Funny how I used to try so hard to not feel pain, and now that very feeling, pain makes me feel alive. Like this world is real, I am alive and I am living because I can feel pain. It hurts and I feel it. Feeling it gives me the sense of being alive. It is sad, of all the things, pain! I curse at myself but it is what it is and I accept that. I hope someday this pain will be replaced by peace or happiness or something else.

Melancholy state of mind

I had heard them describe their feeling with the word, Melancholy. To me, it was a fancy word back then, probably because I did not understand the word but I had looked up the meaning of the word then and forever imprinted in my head. I forget the meaning of the word every now and then but life reminds me.
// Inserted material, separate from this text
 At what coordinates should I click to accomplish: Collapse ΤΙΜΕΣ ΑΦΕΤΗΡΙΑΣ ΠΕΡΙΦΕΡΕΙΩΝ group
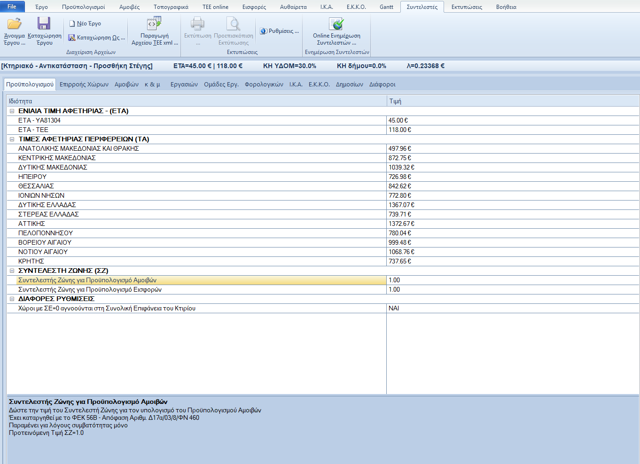tap(12, 139)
Who knew I would use to word to use how I was feeling, but the current state of my emotion is best described as Melancholy. All of a sudden I get engulfed in sadness. A few minutes back I was laughing with my friends and then Poof! went away my joy replaced by the sadness, and the reason I see none. Nothing has happened to me, life is as is or even better. I’m happy, joyful most of the time. I have good friends. Life is better than I thought it would be but there I am sad.
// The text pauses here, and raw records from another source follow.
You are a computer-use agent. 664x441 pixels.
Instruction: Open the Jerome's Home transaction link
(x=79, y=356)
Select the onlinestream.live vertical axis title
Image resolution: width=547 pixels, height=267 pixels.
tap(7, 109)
Is it a person? an event? a moment? a thought? What is the trigger of this feeling?

Seeking Assurances

This heart seeks for an assurance,
that things are going to alright,
that I will find the love of my life,
that I will find happiness in someone new.

But for now, I will smile with the happy moments I have in a friendship
For now, I will smile with all that I have.
And not dwell on what could have been,
Not what I wish I had.

Live in today,
Live in the now.
Yet this heart wants this tomorrow as well.
This heart is greedy for these moments of happiness.